Não é uma coisa tão separada quanto muitas vezes se pensa… alguns animais estavam errados em pensar que o problema na área sob a vigilância do Rei dos Mamíferos não lhes cabia, assim como os humanos estavam errados na maneira como avançam e avançam sem planejamento e sem nenhum respeito ao meio ambiente, tomando cada vez mais espaço para si e empurrando animais para espaços cada vez mais afastados e reduzidos. Mabel causou uma confusão tremenda, a ponto de muitas vezes questionarmos seus métodos, mas houve alguma união bonita entre os animais como resultado, bem como o fim do projeto do anel rodoviário – os homens que trabalhavam para Jerry, no fim, ajudam a limpar o local e fazer parecer que “nunca estiveram ali”.

A clareira se enche de vida novamente.

E, nela, Mabel se senta sobre a mesma pedra que se sentou durante anos com a avó, escuta a natureza ao seu redor e se sente e se reconhece como parte de algo maior.

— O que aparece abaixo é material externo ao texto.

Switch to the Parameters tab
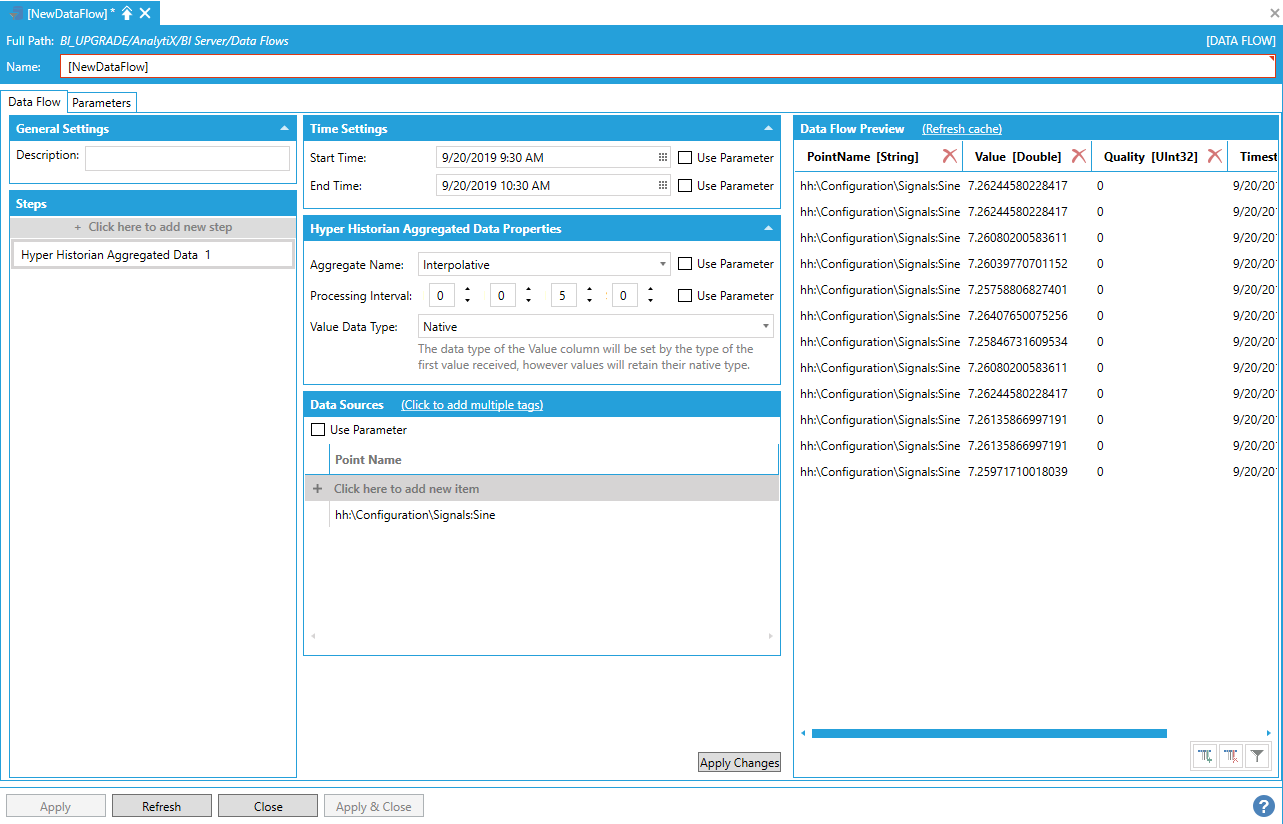The width and height of the screenshot is (1283, 824). tap(101, 103)
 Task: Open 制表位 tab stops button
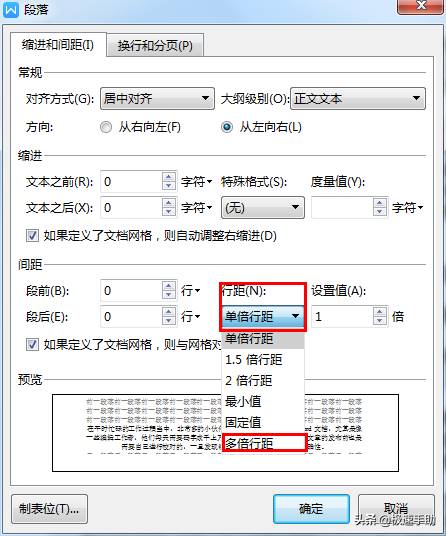(49, 509)
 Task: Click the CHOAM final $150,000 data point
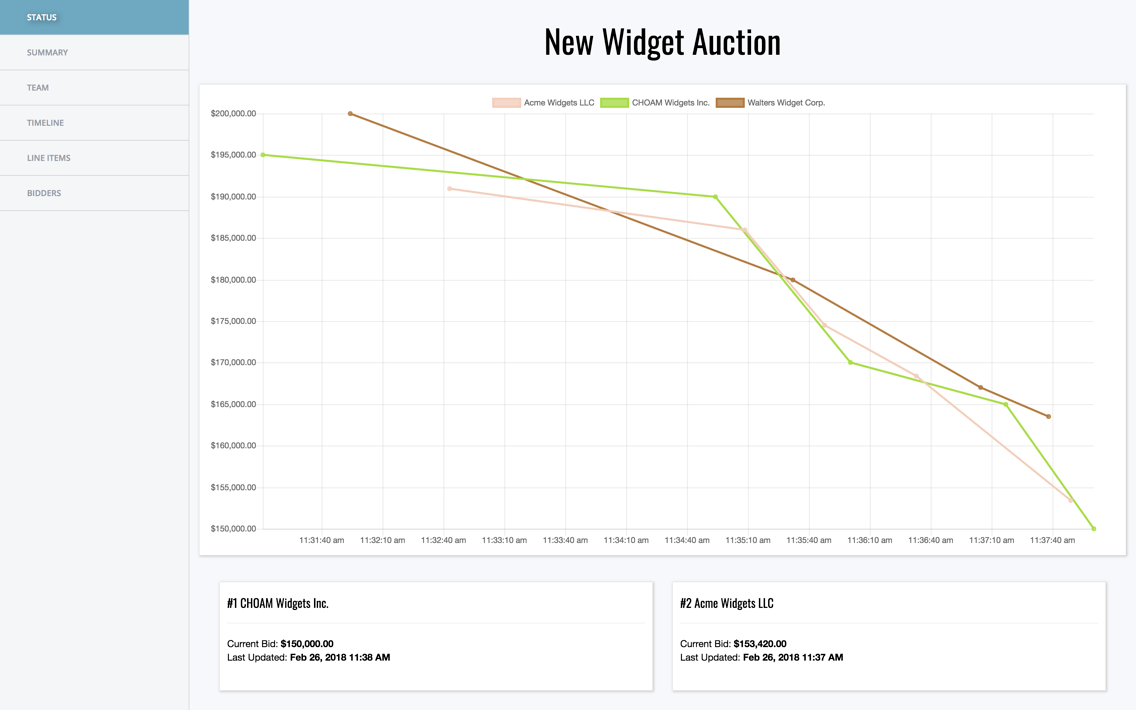[1093, 529]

É muito bonita a cena final do filme, na qual quem a acompanha naquela pedra é George… a comunicação entre eles pode não acontecer mais de maneira tão literal quanto outrora, quando ela conseguia andar por aí no corpo de um castor mecânico, mas a sinceridade da amizade que eles construíram de maneira tão improvável é toda a comunicação da qual eles precisam. Quando eles se sentam lado a lado naquela pedra, não há mais nada que precise ser dito. “Cara de Um, Focinho de Outro” é, como tantas outras boas obras da Pixar, um filme competente, carismático e, além disso, importante.